Later that night, as she prepared for bed, Kate thought back over David’s words. What exactly had they meant?
Better not read too much into this, my girl, she told herself as she drew back the curtains before getting into bed. Suddenly she noticed someone move in the shadows of her back garden. She stepped back from the window and watched in the darkness, and just as she was beginning to think that she had imagined the whole thing, Matt Conway slunk out from under the hedge and disappeared through the gate. She crept downstairs and checked that every window and door was securely locked, but she did not sleep too well that night.
Chapter Fifteen
NORA LAY IN bed and wondered if she could get out of going to school today. The thought of it nearly made her sick. Could she pretend that she was really sick? She was feeling terrible, but she knew that it had really nothing to do with being sick in the usual way, and it would be very hard to convince Mom. Especially when Mom already knew that she did not want to go to school. Mom did not unders
tand that she dreaded going to school because all of them would be talking about Mossgrove being for sale.
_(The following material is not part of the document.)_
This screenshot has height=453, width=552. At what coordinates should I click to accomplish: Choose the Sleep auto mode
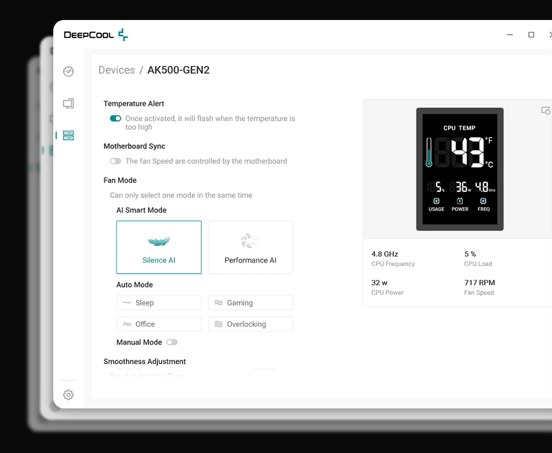(x=159, y=303)
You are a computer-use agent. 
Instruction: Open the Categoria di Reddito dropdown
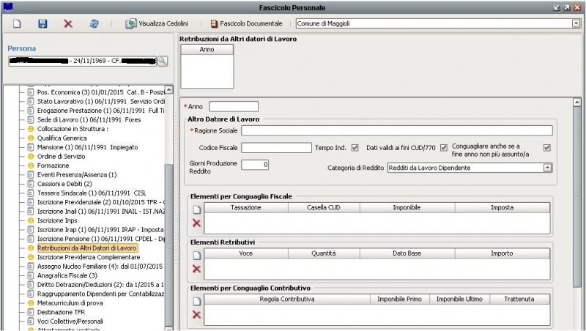tap(548, 168)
She never remembered anyone in school with their home for sale. Nobody that she knew had ever sold their house and farm. They would be looking at her as if she had two heads or something. She was not like Rosie Nolan, who loved being the centre of attention. She hated it.
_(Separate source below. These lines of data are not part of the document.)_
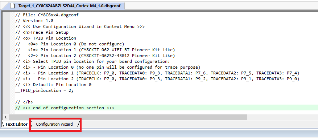The height and width of the screenshot is (138, 318).
Task: Click the empty scrollbar track right of thumb
Action: click(282, 117)
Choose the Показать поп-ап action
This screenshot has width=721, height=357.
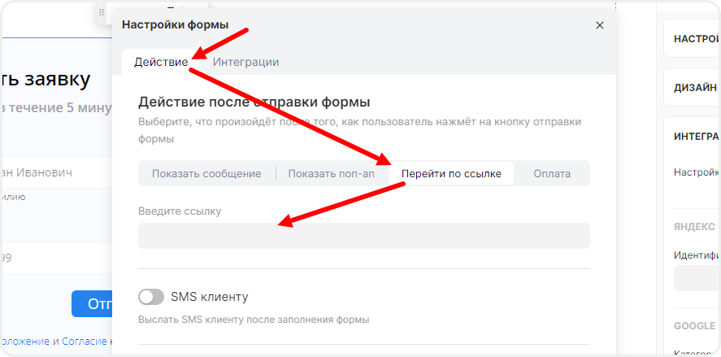[x=331, y=173]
It was bad enough after Dada had died, but at least people died in other houses too, but nobody sold their farm and moved away. Most of her friends had their grandparents living with them or near them. She did not want to move away either. At least she supposed that they would be moving away, because why else would Mom be selling. She did not really know what was going to happen. Mom did not seem to know what they were going to do either, only that she was going to sell Mossgrove. It was all such a muddle. She could hardly believe her ears when she had overheard Jack and Davy talking about the Conways buying Mossgrove. The thought that the white worm would be sleeping in her bedroom nearly made her sick. The whole thing from the first minute that she had heard Davy shouting at Mom about it made her miserable.
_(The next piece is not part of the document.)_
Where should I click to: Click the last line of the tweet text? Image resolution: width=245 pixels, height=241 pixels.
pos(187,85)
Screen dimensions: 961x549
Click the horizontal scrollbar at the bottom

Peter was in a silent rage and would not talk about it, and she knew that Davy felt uneasy talking to her about it. Mom just told her that it would be all for the best, but she did not believe that. Jack was the only one who understood, but she sensed that he was more upset that he was letting on. If only Aunty Kate would call. She was the only hope. Maybe she might be able to do something. Aunty Kate loved Mossgrove the way Dad and Jack did, so she would try to stop Mom if she could. But would she be able? Mom did not like Aunty Kate, and she had not liked Nana Nellie. Was that why she was selling Mossgrove, because they all liked it and she did not. Why didn’t Mom like Mossgrove? She could never understand that, but then there were a lot of things she could not understand and it made everything very complicated.